C’est un bouquin vraiment étrange que j’ai reçu au courrier. Un livre édité par Gallimard jeunesse, au titre pour le moins mystérieux, Les Milliminis: La nouvelle maison, dû au talent conjugué d’une photographe et d’une raconteuse d’histoire à l’imagination débordante. Anne du Chastel c’est une peu une Lewis Caroll en jupons, qui, à l’image d’Alice, a décidé de rapetisser au point de devenir moins grande qu’un brin d’herbe. Avec les personnages des milliminis, on plonge au cœur d’un pays des merveilles à la fois étrange et fascinant.
À la découverte du petit monde des milliminis
Ce qui est amusant et en même temps intriguant, pour le photographe que je suis et indubitablement l’enfant que je suis resté, c’est que le beau livre d’Anne du Chastel m’offre une double lecture. D’abord, le regard de l’enfant, qui ne se préocuppe guère de la façon de faire et qui plonge illico dans l’histoire, qui part à la découverte de ce petit monde juché dans le tréfond du jardin ou de la forêt. On suit les aventures de Petit-Jean, Lili, Bébé et Carlotta, de minuscules poupées de chiffon qui prennent le thé et mangent des gâteaux au creux d’un arbre. L’esprit d’Alice n’est jamais très loin de cet univers imaginaire peuplé de coccinelles, de lapins, d’escargots, de tortues. Un pays où les enfants font la sieste entre deux pétales de renoncules ou traversent une flaque d’eau dans une cosse de petit pois transformée en canoé…
De l’autre côté du miroir (si j’ose dire), il y a le regard du photographe qui réalise les trésors d’ingéniosité que l’auteure a dû déployer pour créer ce petit monde, les décors, les personnages. J’imagine assez bien les difficultés rencontrées par Anne du Chastel pour mettre en scène ses personnages, toute la patience déployée pour agencer ses minuscules poupées de chiffon avec des êtres vivants par définition aussi instables qu’un lapin, une tortue ou un escargot, ou pour créer le décor constitué d’objets rikikis rase-moquettes.
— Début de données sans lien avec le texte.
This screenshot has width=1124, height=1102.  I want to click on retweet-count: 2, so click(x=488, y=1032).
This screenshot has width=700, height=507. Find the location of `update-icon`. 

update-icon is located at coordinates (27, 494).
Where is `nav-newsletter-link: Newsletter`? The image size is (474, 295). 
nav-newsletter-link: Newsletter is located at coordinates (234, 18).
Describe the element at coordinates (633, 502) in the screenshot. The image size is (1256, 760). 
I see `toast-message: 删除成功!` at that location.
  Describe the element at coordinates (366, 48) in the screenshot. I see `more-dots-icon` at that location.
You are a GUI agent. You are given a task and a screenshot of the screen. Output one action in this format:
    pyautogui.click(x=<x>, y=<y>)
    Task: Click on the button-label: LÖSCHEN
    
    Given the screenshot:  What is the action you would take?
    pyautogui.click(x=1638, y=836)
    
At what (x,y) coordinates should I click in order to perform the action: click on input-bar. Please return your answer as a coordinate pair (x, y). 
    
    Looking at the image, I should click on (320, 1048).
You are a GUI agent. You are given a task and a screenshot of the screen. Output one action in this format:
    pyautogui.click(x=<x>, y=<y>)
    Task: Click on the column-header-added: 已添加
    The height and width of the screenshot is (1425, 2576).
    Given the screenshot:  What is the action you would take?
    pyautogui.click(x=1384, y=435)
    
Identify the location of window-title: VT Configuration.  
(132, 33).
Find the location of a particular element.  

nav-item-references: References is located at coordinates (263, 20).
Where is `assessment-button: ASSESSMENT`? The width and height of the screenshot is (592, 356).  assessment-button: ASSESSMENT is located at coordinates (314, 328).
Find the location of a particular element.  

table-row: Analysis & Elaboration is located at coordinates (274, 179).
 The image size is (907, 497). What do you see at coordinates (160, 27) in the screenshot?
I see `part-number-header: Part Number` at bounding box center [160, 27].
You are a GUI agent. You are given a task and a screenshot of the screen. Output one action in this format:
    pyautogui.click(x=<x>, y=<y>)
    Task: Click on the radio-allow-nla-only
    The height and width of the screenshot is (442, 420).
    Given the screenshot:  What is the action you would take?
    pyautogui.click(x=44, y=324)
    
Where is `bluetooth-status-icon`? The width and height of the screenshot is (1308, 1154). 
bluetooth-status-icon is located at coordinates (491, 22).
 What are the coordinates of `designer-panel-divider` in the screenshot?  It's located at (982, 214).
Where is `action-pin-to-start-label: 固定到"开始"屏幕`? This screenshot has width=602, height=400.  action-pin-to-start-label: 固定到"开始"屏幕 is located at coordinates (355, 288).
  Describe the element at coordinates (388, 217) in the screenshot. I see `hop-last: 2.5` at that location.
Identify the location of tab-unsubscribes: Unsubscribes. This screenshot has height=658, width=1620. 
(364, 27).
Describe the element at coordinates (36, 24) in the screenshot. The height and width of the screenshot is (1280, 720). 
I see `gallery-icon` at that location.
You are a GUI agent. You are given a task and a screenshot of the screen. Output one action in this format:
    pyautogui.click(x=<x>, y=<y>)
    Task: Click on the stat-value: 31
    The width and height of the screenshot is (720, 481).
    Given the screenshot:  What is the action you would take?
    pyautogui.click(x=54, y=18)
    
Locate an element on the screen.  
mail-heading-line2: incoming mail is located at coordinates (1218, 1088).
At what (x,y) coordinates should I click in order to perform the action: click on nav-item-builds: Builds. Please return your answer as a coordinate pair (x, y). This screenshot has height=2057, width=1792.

Le résultat c’est ce beau et grand livre, où la photographie a la part belle et où le texte vient en appui, très discrètement. Histoire de laisser aux jeunes lecteurs la possibilité d’inventer ses histoires et de déchiffrer les images. Car finalement les Milliminis c’est un peu ça. C’est une porte ouverte sur un autre monde, un monde magique fait d’inconnu et de découvertes. Un monde révélé grâce à la photographie et la patience d’une véritable artiste.
• Les Milliminis par Anne du Chastel, publié par Gallimard Jeunesse a reçu le Prix Petit Angle 2015.